AUFGABE A: In welchem Alter starb Mosche laut dem Lesetext?
AUFGABE B: Welche Familienangehörigen Mosches werden im Lesetext genannt? Zählen Sie alle auf.

LESETEXT:
-- -- --

Nun aber hatte er weitere 40 Jahre in der Wüste unter Nichtjuden zu leben und mit seiner Frau Ziphora, seinem Priester-Schwiegervater Jethro und mit seinen Kindern Demut, Vernunft, griechisch-jafetitisch Logos, zu lernen: Erst dann war er bereit, sein Volk zu befreien und weitere 40 Jahre lang durch die Wüste zu führen, bis auch sie innerlich frei von der Knechtschaft des Pharao waren.
Mosche starb also mit 120 Jahren – dem biblischen Zeitalter der Vollendung – und doch gab es auch nach ihm keinen Frieden, sondern die dunkelsten Jahre und Texte der Bibel. Deswegen, so der große Rabbi Sacks, schreibe die Tora auch keine bestimmte Regierungsform vor – jede Generation von Juden und auch Nichtjuden stehe vor neuen Herausforderungen und müsse sich aufs Neue beweisen. „Leadership is a function of Time. – Führung ist eine Funktion der Zeit.“, so schließt der nach meiner Ansicht größte Religionsgelehrte unserer Zeit.
Und so stehe ich heute vor Ihnen und richte den Blick auf unsere gewählten Abgeordneten verschiedener, demokratischer Parteien. Ich bitte Sie und uns alle, dass wir uns nicht selbst in die Strudel des digitalen Freund-Feind-Dualismus hineinreißen lassen, dass wir niemals mit Antisemiten von rechts oder links gemeinsame Mehrheiten suchen, sondern dass wir zusammenstehen auch gegen die thymotische Empörungssucht, die von antisozialen Medien aus gerade große Teile der Menschheit vergiftet.

-- -- --

DATENBLOCK:
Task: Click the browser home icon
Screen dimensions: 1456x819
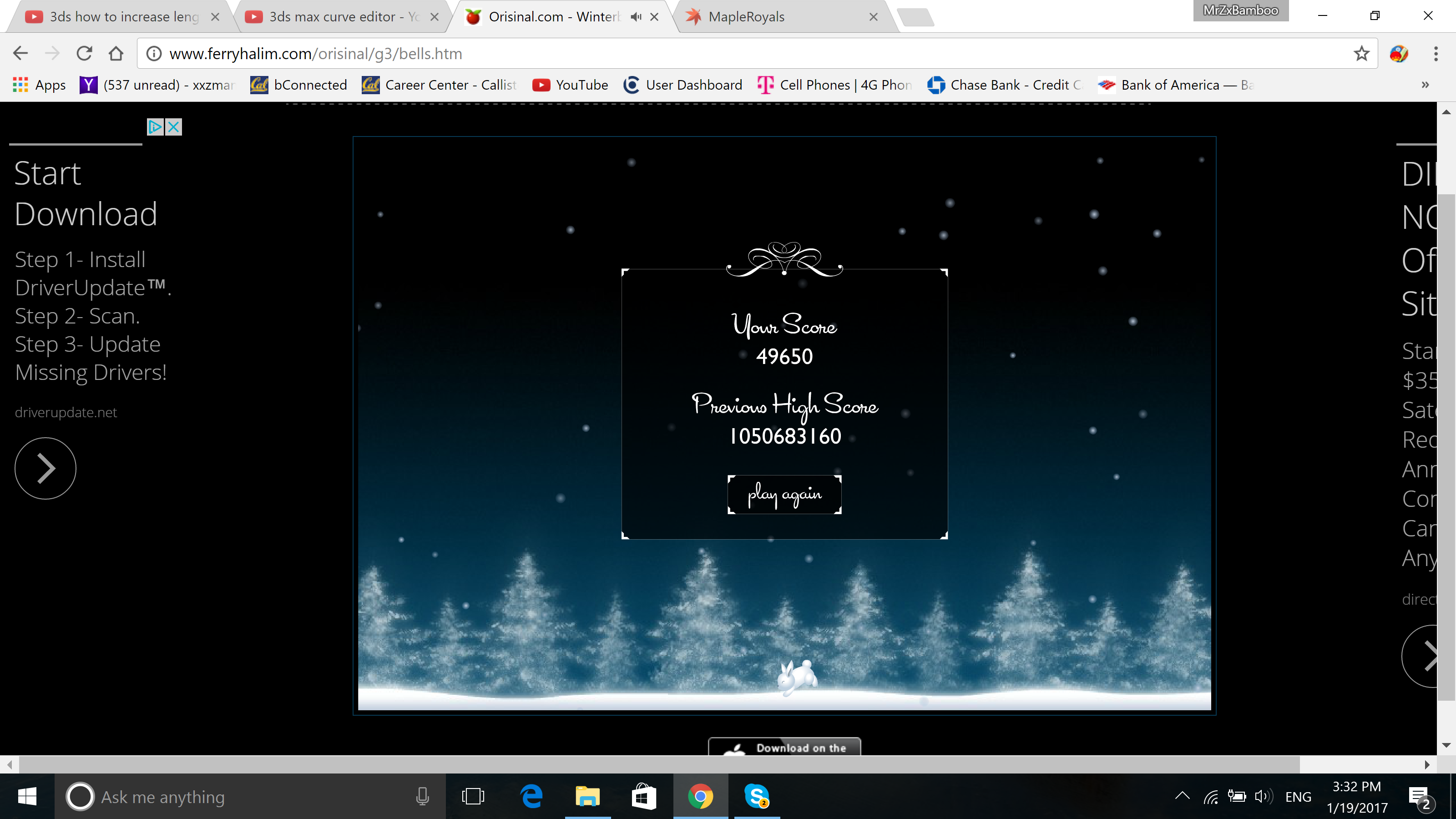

-- -- --

RICHTIGE ANTWORT A: Mosche starb mit 120 Jahren.

RICHTIGE ANTWORT B: Seine Frau Ziphora, sein Priester-Schwiegervater Jethro und seine Kinder.